- 課題の内容:
陳潔麗についての文章を読み、次の問いに答えなさい。
(a) 筆者が去年出会ったと書いている歌手は、どこの国の何という歌手か。
(b) 陳潔麗が周璇をカヴァーしたアルバムは何というタイトルで、何年に出たか。
(c) 林寶の『上海歌姫』は、どのような企画作だったと書かれているか。
===== 提示された文章 =====
アルバム出だしの第一声で、魂を持っていかれてしまう歌手がいます。
去年出会ったヴェトナムの女性歌手ハ・ヴィがそうでしたけど、
今度は陳潔麗(リリー・チェン)という中国の女性歌手にヤラれてしまいました。

戦前上海歌謡のトップ・シンガー周璇(チョウ・シュアン)をカヴァーした、
09年のアルバム『儂情』での、つぶやくようなそのひそやかな歌声。
歌い込むことをまったくせず、柔らかな美声でアルバム1枚通して歌ってのける才能は、
まさしく彼女が天才肌の歌手であることを示しています。
周璇というより、テレサ・テンに匹敵する典雅な歌いぶりに、思わず息を呑みました。

周璇のカヴァーといえば、1月に林寶の新作を話題に取り上げたばかりですけど、
『上海歌姫』より2年も前に、こんなアルバムが出ていたんですねえ。
林寶の『上海歌姫』がノスタルジック趣味を強調した企画作だったのに比べ、
こちらは本格的な歌謡アルバムとして淡々と力の抜けた歌唱を聞かせ、トロけさせられます。
===== データ抜粋 =====
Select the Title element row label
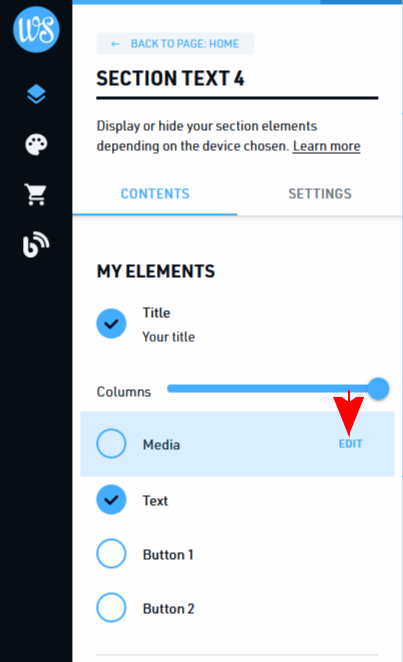 [x=157, y=313]
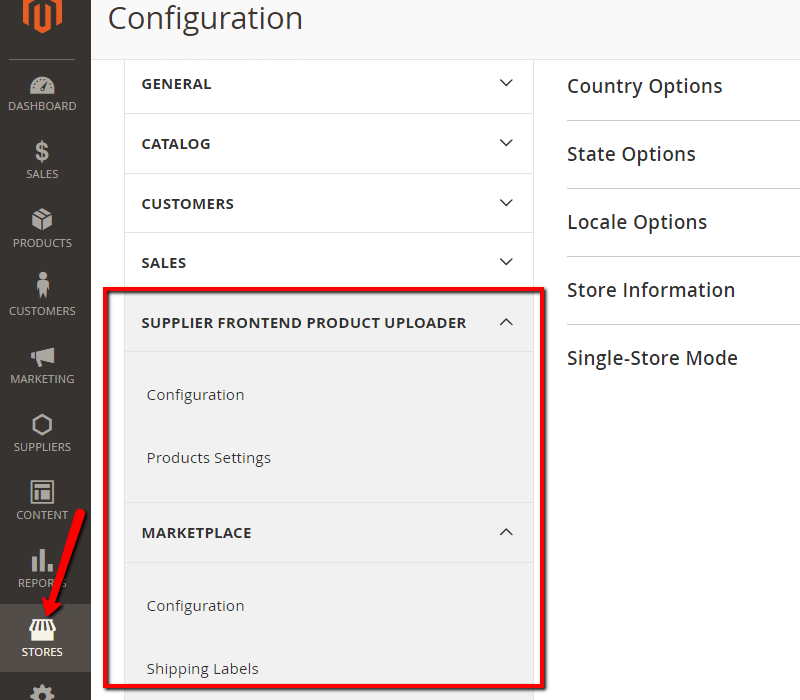800x700 pixels.
Task: Open Single-Store Mode settings group
Action: pyautogui.click(x=652, y=358)
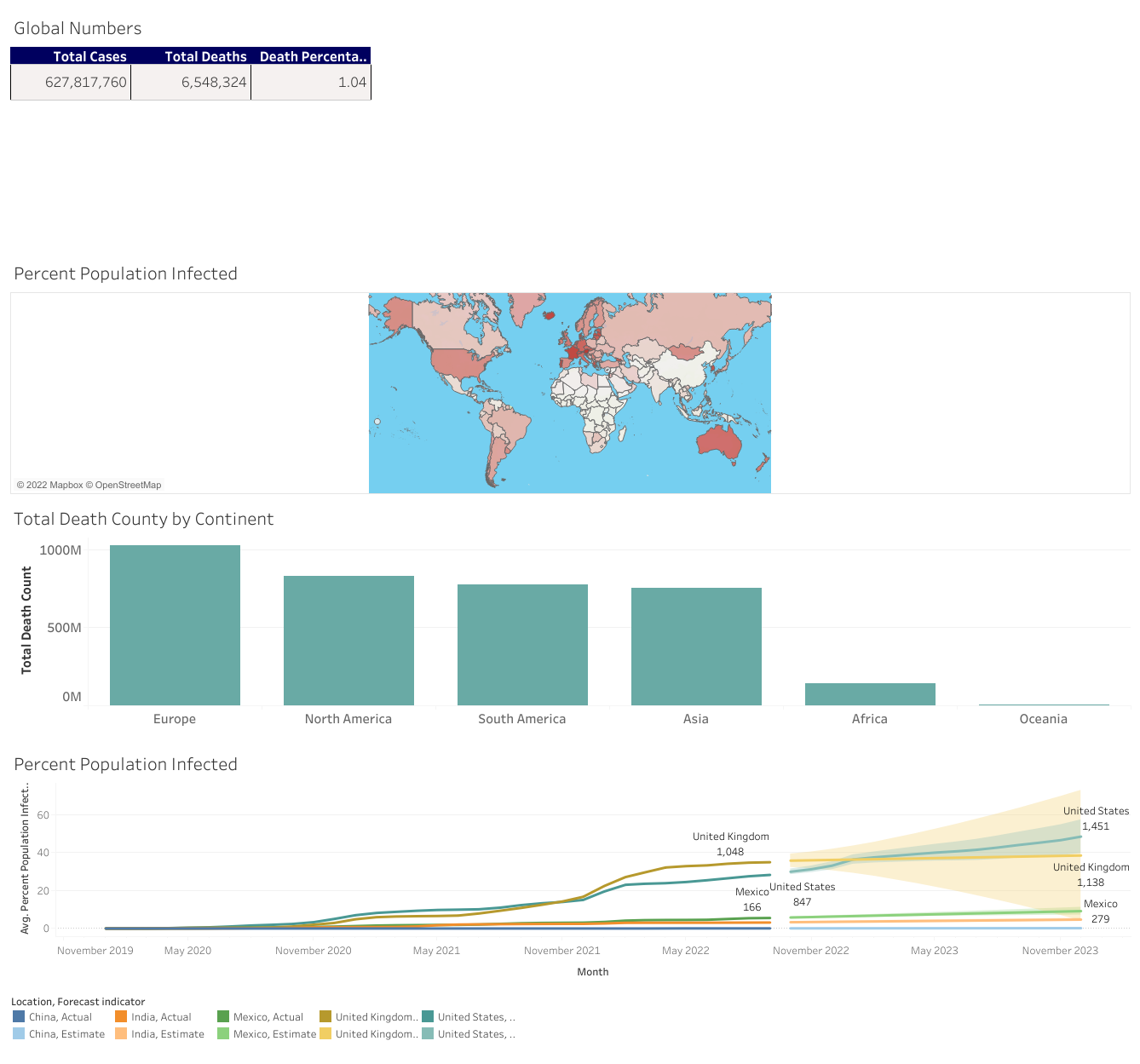Image resolution: width=1140 pixels, height=1064 pixels.
Task: Click the China, Actual legend swatch
Action: coord(19,1016)
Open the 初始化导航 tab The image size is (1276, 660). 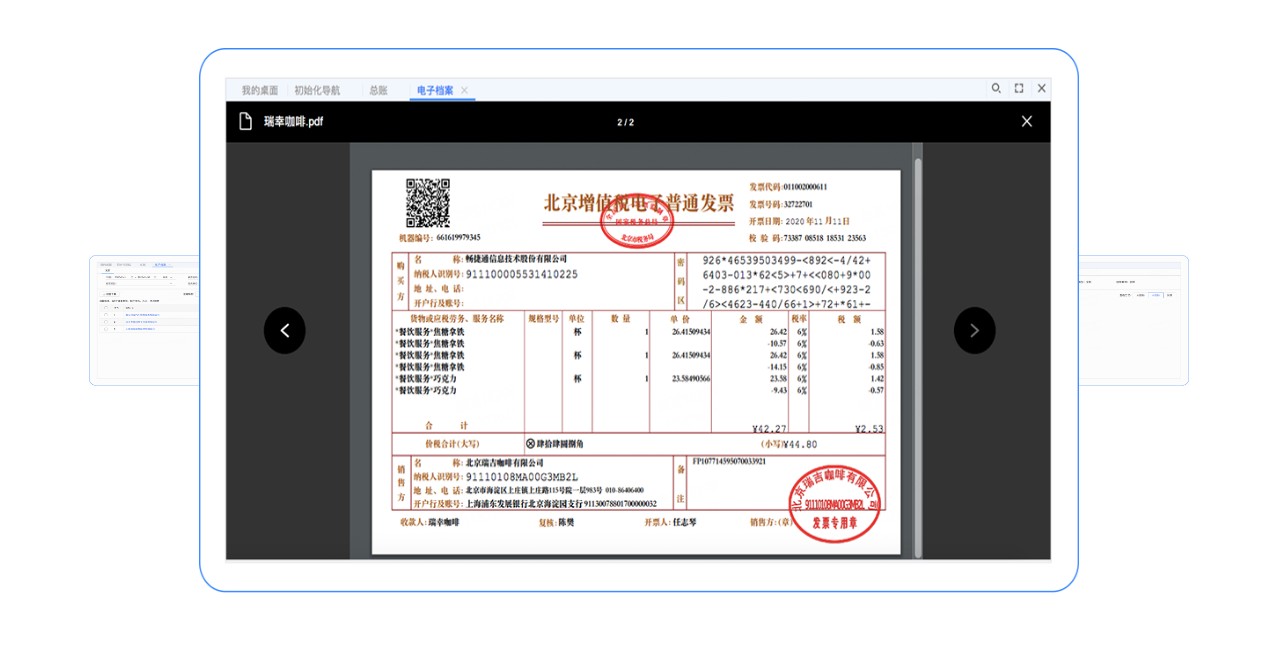coord(317,90)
=====
- 解答例:
(a) ヴェトナムの女性歌手ハ・ヴィである。
(b) 『儂情』というタイトルで、09年に出た。
(c) ノスタルジック趣味を強調した企画作だったと書かれている。